(TESTO FORNITO)
━━━
Nel giudizio di colpevolezza del Tribunale alle molteplici fonti testimoniali raccolte (dichiarazioni rese, oltre che dalla psicologa e dall’assistente sociale, dalla nonna paterna della bambina, da funzionane di polizia e altri) si coniugano gli accertamenti del medico legale dott. M., che nel rilevare (il (OMISSIS)) la dislocazione polisettoriale di lividi ed ematomi sul corpo di A. li ha ritenuti incompatibili con una semplice caduta da bicicletta (una biciclettina con rotelle alta dal suolo non più di quindici centimetri), e con gli esiti della perizia psichiatrica del dott. B., che ha concluso per la piena capacità di percezione della realtà esterna manifestata dalla piccola A. e l’assenza di tracce di possibili influenze esterne, dirette o indirette, condizionanti le sue narrazioni dei fatti.

2. La Corte di Appello di Bologna, adita dall’impugnazione del S., con l’indicata sentenza in data 13.1.2009 ha confermato la decisione del Tribunale, di cui ha condiviso la ricostruzione della vicenda e l’analisi valutativa del complessivo comportamento dell’imputato, quale delineato dalle descritte fonti rappresentative.

In particolare, con il conforto di una motivazione non meno diffusa e puntuale di quella della sentenza di primo grado, aderente all’indiscutibile delicatezza della problematica oggetto di giudizio, la Corte territoriale ha considerato infondati i rilievi difensivi secondo cui – da un lato – la bambina avrebbe accusato di un ripetuto atteggiamento di aggressività nei suoi confronti il S. (una volta avrebbe perfino scagliato dalla finestra il cagnolino cui era molto affezionata) nell’inconsapevole tentativo di salvare il suo rapporto con la madre reso difficile dall’inadeguatezza genitoriale della donna e – da un altro lato – la piccola sarebbe stata suggestionata in qualche misura dal pregiudiziale atteggiamento di prevenzione della famiglia del padre (nonni e altri congiunti) verso il S., aspetto poco approfondito dal perito psichiatrico che ha attestato la piena capacità testimoniale "protetta" della bambina.

Sotto il primo profilo la Corte felsinea ha osservato che in realtà la bambina non esclude affatto anche la madre dal racconto della sua vita insieme al S., tant’è che non esita a riferire di essere stata sgridata e sculacciata più di una volta anche dalla mamma. Quanto alla addotta suggestionabilità della bambina, la Corte ha evidenziato come le accuse nei riguardi del S. siano state espresse, rimanendo invariate in seguito, nell’immediatezza del ricovero ospedaliero della bambina (dopo le accertate lesioni dell'(OMISSIS)), cioè quando la bambina non ha alcun rapporto specifico con il padre e i nonni paterni. Sicchè le emergenze processuali non consentono di nutrire seri dubbi sulla piena credibilità della piccola A..
━━━
(ATTIVITÀ RICHIESTA A) Riproduci dal testo fornito il passo che inizia con "Nel giudizio di" e termina con "narrazioni dei fatti.".
(ATTIVITÀ RICHIESTA B) Riscrivi in forma di elenco puntato il paragrafo del testo fornito che comincia con "Sotto il primo profilo", conservandone i fatti principali.
(ATTIVITÀ RICHIESTA C) Secondo il testo fornito, in quale data la Corte di Appello di Bologna ha emesso la sentenza che conferma la decisione del Tribunale?

(ESTRATTI DEI DATI)
━━━
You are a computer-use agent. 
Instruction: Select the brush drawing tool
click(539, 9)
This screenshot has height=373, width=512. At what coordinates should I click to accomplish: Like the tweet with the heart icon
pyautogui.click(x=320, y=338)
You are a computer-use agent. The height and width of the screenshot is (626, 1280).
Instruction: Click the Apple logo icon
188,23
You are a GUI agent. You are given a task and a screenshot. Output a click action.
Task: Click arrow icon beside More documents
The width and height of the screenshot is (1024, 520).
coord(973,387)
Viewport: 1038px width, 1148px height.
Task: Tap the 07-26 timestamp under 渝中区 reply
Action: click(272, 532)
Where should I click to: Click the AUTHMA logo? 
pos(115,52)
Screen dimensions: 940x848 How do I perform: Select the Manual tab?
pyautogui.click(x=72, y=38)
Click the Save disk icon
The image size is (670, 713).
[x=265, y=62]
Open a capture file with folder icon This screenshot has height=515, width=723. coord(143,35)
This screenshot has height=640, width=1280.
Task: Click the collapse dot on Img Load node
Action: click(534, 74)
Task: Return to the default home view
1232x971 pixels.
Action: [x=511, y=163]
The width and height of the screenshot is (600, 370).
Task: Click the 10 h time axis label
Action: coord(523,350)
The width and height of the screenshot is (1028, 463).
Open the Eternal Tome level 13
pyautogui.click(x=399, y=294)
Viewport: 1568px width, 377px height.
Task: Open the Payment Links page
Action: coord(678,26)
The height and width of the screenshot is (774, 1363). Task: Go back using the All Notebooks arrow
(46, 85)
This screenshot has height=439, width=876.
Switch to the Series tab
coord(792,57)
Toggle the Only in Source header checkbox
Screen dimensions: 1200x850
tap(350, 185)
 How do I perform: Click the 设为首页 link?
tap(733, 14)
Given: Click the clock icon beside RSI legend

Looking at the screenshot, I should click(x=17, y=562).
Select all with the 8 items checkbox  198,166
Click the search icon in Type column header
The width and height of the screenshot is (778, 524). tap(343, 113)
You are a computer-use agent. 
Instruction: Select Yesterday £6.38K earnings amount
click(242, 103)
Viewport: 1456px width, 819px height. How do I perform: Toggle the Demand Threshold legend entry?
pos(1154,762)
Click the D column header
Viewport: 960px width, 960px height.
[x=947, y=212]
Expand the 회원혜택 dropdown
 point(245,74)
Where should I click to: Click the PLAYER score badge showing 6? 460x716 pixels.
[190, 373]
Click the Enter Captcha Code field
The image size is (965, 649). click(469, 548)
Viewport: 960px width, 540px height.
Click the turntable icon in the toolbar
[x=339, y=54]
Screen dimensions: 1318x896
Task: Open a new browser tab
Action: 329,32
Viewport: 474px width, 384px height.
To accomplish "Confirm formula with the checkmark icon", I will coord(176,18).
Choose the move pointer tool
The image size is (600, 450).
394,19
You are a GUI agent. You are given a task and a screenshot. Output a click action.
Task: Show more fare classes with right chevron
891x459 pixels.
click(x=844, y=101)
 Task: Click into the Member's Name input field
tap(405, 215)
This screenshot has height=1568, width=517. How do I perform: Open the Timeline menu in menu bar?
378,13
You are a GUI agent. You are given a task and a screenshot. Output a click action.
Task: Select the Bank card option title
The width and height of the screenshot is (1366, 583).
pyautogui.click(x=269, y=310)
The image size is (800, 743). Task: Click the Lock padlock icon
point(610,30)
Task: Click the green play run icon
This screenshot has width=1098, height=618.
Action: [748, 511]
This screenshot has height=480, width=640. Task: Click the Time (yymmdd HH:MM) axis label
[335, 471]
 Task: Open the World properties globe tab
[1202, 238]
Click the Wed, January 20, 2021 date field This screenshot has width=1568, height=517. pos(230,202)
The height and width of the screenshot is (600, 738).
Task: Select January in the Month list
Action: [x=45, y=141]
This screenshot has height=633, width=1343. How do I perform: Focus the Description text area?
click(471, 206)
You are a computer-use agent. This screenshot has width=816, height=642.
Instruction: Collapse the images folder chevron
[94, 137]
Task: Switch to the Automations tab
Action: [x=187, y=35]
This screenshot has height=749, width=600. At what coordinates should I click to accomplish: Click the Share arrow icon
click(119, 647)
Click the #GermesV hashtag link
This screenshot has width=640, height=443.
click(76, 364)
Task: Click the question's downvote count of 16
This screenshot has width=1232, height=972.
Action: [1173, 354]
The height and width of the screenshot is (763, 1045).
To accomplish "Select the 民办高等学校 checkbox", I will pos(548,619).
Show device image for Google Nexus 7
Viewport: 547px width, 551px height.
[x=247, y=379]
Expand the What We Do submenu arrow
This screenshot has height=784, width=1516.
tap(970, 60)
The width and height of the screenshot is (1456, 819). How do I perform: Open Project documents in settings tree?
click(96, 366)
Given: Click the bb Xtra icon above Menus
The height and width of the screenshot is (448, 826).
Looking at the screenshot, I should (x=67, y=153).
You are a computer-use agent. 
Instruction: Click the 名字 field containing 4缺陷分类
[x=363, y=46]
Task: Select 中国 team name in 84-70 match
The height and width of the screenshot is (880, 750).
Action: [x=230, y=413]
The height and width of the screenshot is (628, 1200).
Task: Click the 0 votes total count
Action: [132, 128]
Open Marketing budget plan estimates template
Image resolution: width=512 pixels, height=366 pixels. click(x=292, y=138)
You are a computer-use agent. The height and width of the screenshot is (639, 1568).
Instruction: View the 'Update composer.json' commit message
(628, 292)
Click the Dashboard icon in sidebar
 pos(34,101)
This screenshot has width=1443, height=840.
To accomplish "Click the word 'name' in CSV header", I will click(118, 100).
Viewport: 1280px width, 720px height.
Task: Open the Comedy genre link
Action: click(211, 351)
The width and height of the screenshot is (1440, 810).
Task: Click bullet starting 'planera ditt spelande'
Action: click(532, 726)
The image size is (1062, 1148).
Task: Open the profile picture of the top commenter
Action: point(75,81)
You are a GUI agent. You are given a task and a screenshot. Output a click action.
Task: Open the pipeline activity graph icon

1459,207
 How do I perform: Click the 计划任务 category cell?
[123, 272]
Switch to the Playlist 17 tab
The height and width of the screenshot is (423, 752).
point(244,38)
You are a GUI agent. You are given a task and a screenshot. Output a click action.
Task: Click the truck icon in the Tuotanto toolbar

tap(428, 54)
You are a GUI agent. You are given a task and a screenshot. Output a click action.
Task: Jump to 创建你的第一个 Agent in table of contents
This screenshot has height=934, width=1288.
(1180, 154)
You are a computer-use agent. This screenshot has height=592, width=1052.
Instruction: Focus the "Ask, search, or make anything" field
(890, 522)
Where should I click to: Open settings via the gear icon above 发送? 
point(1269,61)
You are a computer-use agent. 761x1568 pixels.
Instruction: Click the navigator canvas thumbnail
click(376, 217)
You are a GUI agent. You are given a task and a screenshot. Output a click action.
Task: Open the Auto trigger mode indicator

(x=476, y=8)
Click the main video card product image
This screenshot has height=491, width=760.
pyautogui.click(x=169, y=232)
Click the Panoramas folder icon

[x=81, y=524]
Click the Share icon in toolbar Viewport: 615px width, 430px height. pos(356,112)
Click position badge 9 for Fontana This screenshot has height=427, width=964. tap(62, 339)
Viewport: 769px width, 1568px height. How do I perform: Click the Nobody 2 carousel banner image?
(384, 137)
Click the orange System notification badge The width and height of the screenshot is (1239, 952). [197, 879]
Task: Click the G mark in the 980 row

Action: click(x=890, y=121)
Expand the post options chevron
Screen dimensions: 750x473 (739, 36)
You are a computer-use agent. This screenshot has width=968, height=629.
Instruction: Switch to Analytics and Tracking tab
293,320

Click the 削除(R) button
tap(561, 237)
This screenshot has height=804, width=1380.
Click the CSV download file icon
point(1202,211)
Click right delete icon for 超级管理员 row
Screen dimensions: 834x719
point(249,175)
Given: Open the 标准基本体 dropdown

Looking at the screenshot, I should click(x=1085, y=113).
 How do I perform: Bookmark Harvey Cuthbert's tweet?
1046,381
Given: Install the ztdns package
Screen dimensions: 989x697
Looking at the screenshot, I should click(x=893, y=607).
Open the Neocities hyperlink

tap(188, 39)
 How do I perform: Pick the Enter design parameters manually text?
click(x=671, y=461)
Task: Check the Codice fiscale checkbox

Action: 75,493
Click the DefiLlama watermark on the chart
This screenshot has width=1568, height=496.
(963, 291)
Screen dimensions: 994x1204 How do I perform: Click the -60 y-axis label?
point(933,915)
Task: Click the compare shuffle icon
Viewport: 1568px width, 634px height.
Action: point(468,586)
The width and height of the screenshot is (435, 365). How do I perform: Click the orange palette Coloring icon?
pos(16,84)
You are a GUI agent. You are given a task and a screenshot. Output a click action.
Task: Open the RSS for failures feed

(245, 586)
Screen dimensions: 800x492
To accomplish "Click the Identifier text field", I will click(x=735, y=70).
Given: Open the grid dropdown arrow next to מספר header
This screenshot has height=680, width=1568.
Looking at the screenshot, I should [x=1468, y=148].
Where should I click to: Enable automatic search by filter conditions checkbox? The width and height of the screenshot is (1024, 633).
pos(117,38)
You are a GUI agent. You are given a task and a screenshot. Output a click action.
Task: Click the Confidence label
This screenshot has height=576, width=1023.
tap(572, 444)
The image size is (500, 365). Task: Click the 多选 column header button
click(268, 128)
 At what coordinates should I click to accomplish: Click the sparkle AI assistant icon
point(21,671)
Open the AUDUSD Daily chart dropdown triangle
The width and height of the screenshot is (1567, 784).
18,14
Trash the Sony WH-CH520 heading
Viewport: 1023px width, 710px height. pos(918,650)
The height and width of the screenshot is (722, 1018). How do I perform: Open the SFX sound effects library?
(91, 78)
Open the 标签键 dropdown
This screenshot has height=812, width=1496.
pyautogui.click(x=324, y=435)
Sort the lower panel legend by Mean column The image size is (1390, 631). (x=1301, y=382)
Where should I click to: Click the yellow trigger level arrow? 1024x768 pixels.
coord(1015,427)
━━━
(RISPOSTA A)
Nel giudizio di colpevolezza del Tribunale alle molteplici fonti testimoniali raccolte (dichiarazioni rese, oltre che dalla psicologa e dall’assistente sociale, dalla nonna paterna della bambina, da funzionane di polizia e altri) si coniugano gli accertamenti del medico legale dott. M., che nel rilevare (il (OMISSIS)) la dislocazione polisettoriale di lividi ed ematomi sul corpo di A. li ha ritenuti incompatibili con una semplice caduta da bicicletta (una biciclettina con rotelle alta dal suolo non più di quindici centimetri), e con gli esiti della perizia psichiatrica del dott. B., che ha concluso per la piena capacità di percezione della realtà esterna manifestata dalla piccola A. e l’assenza di tracce di possibili influenze esterne, dirette o indirette, condizionanti le sue narrazioni dei fatti.

(RISPOSTA B)
- Sul primo profilo, la Corte di Bologna osserva che la bambina non esclude la madre dal racconto della sua vita con il S. e riferisce di essere stata sgridata e sculacciata più volte anche da lei.
- Sulla presunta suggestionabilità, la Corte rileva che la bambina ha espresso le accuse contro il S. subito dopo il ricovero ospedaliero, quando non aveva rapporti specifici con il padre e con i nonni paterni, e che in seguito non le ha cambiate.
- La Corte conclude che le risultanze del processo non consentono seri dubbi sulla piena credibilità della piccola A.

(RISPOSTA C) Il 13.1.2009.